#### [Dataset content]
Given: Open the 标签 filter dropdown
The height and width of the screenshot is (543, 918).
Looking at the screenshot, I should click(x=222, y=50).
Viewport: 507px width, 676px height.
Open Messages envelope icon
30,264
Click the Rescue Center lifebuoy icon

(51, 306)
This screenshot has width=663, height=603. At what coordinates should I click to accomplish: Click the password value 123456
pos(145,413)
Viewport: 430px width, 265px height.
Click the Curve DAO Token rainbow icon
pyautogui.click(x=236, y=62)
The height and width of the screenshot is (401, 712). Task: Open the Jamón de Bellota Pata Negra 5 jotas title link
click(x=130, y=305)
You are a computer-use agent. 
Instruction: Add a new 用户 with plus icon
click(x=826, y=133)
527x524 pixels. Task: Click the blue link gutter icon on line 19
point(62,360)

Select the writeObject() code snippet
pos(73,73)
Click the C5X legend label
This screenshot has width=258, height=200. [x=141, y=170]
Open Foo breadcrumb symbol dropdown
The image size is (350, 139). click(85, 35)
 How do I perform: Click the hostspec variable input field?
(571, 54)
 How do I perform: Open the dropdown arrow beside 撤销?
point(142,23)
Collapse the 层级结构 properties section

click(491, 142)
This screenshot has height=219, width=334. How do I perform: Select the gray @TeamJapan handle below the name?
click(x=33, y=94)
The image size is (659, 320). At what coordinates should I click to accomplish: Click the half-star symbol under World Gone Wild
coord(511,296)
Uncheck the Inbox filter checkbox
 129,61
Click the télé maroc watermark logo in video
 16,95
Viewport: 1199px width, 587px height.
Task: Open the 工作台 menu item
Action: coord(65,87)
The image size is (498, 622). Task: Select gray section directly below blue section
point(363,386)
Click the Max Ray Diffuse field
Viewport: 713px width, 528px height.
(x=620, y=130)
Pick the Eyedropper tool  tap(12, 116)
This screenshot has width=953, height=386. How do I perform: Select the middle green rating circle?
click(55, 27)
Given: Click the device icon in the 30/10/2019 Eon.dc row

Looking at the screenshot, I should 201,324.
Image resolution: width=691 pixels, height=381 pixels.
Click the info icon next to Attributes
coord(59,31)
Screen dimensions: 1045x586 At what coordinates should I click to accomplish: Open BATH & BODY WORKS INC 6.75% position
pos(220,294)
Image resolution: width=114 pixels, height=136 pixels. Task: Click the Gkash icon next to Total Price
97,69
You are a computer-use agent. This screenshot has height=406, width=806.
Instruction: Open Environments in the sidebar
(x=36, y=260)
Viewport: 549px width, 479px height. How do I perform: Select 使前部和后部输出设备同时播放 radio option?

#### [Aim of the exercise]
Lines from the one holding "This screenshot has width=953, height=386." to the end of the listing above are the only ones to transcribe. Keep each exactly as written.

#### [Solution]
This screenshot has width=953, height=386. How do I perform: Select the middle green rating circle?
click(55, 27)
Given: Click the device icon in the 30/10/2019 Eon.dc row

Looking at the screenshot, I should 201,324.
Image resolution: width=691 pixels, height=381 pixels.
Click the info icon next to Attributes
coord(59,31)
Screen dimensions: 1045x586 At what coordinates should I click to accomplish: Open BATH & BODY WORKS INC 6.75% position
pos(220,294)
Image resolution: width=114 pixels, height=136 pixels. Task: Click the Gkash icon next to Total Price
97,69
You are a computer-use agent. This screenshot has height=406, width=806.
Instruction: Open Environments in the sidebar
(x=36, y=260)
Viewport: 549px width, 479px height. How do I perform: Select 使前部和后部输出设备同时播放 radio option?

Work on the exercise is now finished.